=== SELECTED PASSAGE ===
In order to study cells, scientists use microscopes. You have probably used microscopes similar to the one pictured here in science class.

Source: Compound Microscope, Microscope.com

Scientists use large electron microscopes, like the ones pictured below, in microscopy. Electron microscopes can magnify objects up to 10,000,000 times!

Source: Transmission Electron Microscope, The Chinese University of Honk Kong
Hitachi S-7800 SEM, Arizona State University


The graphic below shows what you can see with different types of microscopes. With the use of microscopes, it is possible to study everything from cells, viruses, single molecules or even atoms!

Source: Resolving Power of Microscopes, Nobel Prize.Org


Microscopes have come a long way since the first one built in late 16th century.

Source: Early microscopes, Molecular Expressions


Source: Portrait of Robert Hooke, Wikimedia Commons

Robert Hooke, a scientist, discovered the cell. In 1665, he observed thin slices of cork from a cork tree under a microscope.

Hooke observed empty spaces contained by walls that he described as tiny boxes or a honeycomb. He called the structures cells because they reminded him of the rooms in a monastery. What Hooke saw was actually the cell walls of the plant cells. At that point he had no idea about the function of cells or that they contained other organelles.

Source: Cork Tree, The Rare Pair
Robert Hooke's Observation of Cells, Wikimedia Commons


Source: Anton van Leeuwenhoek, Wikimedia Commons

In 1674, Antony van Leeuwenhoek was the first person to view and describe live cells under a microscope. Leeuwenhoek named the moving organisms that he saw animalcules, meaning "little animals.”

Source: Leeuwenhoek’s Animalcules, Internetlooks.com


Source: Theodor Schwann and Matthias Jacob Schleiden, Wikimedia Commons

Two German scientists named Mattias Schleiden and Theodor Schwann continued the work of Hooke and Leeuwenhoek. In 1838, their work was published and their observations were summarized into the following three conclusions:

  1. All organisms are composed of one or more cells.

=== RECORDS SHOWN ===
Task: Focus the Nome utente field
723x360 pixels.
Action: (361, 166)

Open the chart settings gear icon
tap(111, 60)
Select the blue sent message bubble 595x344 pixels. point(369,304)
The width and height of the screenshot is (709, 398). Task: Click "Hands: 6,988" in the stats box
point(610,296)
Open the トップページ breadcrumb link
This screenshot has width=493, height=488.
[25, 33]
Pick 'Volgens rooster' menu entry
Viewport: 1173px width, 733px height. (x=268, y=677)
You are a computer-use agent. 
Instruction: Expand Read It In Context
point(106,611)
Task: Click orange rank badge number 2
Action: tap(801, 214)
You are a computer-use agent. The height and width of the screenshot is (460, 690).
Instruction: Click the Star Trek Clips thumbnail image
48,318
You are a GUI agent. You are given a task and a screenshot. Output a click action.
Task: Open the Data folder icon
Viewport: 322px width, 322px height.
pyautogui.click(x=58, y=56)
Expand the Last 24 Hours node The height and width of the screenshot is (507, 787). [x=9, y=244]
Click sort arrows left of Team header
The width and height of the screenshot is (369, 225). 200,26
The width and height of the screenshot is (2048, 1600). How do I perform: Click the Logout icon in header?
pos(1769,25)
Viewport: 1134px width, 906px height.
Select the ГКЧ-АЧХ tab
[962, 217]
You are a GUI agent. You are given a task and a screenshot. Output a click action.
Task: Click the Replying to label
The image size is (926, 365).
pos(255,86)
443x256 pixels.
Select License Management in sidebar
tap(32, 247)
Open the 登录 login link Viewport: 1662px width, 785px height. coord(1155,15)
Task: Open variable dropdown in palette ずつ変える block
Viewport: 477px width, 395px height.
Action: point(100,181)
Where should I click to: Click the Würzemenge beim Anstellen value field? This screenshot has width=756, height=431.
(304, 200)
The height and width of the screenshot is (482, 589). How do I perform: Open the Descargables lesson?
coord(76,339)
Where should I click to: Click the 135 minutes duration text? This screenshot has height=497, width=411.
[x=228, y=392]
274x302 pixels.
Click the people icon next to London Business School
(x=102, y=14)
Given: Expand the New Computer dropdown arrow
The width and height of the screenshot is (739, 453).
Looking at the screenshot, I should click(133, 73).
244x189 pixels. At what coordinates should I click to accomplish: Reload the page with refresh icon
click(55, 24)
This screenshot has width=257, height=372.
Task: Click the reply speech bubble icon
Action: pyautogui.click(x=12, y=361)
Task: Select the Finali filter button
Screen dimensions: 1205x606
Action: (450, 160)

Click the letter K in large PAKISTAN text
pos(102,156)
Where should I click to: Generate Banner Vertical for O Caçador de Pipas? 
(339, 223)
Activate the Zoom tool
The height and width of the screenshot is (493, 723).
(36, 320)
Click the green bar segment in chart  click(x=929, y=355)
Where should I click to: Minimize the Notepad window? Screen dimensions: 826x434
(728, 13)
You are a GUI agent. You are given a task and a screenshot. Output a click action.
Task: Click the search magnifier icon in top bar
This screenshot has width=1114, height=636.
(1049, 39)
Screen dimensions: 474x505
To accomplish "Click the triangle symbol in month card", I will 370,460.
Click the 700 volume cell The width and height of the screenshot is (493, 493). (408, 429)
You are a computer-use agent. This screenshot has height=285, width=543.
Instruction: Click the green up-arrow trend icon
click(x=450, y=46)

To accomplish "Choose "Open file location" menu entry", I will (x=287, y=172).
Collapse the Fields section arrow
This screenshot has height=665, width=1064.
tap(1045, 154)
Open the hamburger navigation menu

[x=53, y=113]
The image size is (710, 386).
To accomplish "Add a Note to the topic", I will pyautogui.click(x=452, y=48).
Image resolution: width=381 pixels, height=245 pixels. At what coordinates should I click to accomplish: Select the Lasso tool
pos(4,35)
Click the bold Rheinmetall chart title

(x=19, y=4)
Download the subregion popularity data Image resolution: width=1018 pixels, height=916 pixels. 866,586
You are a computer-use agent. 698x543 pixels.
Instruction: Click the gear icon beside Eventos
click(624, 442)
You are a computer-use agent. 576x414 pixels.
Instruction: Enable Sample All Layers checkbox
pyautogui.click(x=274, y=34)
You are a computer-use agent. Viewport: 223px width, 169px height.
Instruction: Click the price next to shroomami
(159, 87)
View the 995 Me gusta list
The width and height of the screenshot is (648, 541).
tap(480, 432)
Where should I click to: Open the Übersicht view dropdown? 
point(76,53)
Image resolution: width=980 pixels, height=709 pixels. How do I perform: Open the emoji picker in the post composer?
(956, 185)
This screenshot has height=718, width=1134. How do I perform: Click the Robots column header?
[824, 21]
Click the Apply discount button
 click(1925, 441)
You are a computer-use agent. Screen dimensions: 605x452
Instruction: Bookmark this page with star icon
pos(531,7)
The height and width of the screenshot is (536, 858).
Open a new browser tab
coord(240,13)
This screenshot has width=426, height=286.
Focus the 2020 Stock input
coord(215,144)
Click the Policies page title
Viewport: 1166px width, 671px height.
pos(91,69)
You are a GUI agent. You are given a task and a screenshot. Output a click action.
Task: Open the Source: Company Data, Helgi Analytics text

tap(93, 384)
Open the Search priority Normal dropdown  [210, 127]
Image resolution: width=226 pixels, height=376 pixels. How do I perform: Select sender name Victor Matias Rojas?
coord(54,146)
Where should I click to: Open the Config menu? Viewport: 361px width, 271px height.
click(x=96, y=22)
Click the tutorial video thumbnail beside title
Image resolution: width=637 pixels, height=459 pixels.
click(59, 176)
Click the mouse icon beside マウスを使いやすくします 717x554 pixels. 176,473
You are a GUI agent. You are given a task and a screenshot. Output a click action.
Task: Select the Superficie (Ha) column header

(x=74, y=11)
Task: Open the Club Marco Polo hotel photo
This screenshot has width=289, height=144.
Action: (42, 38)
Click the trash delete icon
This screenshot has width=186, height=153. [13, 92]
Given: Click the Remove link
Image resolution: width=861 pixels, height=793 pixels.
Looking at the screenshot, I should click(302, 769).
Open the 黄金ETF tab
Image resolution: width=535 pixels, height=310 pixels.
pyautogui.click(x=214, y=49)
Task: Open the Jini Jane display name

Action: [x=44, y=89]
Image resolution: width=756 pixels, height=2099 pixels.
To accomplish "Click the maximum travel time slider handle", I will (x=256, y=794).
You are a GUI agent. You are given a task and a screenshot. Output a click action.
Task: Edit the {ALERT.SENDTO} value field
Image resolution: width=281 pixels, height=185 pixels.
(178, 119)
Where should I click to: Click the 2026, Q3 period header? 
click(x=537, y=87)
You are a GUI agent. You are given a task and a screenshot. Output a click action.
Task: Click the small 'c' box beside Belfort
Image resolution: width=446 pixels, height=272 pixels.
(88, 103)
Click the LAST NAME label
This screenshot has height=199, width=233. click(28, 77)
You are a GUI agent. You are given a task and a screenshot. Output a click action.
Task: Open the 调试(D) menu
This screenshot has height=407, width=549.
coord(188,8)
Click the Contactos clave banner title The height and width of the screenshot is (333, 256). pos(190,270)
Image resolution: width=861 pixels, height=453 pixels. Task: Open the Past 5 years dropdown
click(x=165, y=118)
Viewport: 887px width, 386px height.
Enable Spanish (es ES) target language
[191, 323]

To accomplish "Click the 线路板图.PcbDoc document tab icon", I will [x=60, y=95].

=== EXERCISE TASKS ===
1. In the passage about microscopes and cells, in what year did Robert Hooke observe thin slices of cork under a microscope?
2. Write the next part of the passage about microscopes and cells, starting after its last line.
The records are separate material, unrelated to the passage about microscopes and cells.

=== OUTPUTS FOR THE TASKS ===
1. 1665

2.
  2. The cell is the basic unit of life in all living things.
  3. Cells form by free-cell formation, similar to the formation of crystals (spontaneous generation).

Today, Schleiden and Schwann’s first two observations are known to be correct but their third statement is incorrect.


Source: Rudolf Virchow, Wikimedia Commons

Rudolf Virchow was a German physician who studied cell pathology, or the study of the nature of disease and its causes, concluded that cells must arise from pre-existing cells. In 1858, he published his findings and the cell theory was changed to the following:

  1. All organisms are composed of one or more cells.
  2. The cell is the basic unit of life in all living things.
  3. All cells come from pre-existing cells.

Source: Virchow-cell, Wikimedia Commons

As technology continued to develop, and scientists learned more about the structure and functions of cells, the cell theory was added to. The modern cell theory states the following:

  1. All known living things are made up of cells.
  2. The cell is structural and functional unit of all living things.
  3. All cells come from pre-existing cells.
  4. Cells contain hereditary information which is passed from cell to cell during cell division.
  5. All cells are basically the same in chemical composition.
  6. All energy flow (metabolism and biochemistry) of life occurs within cells.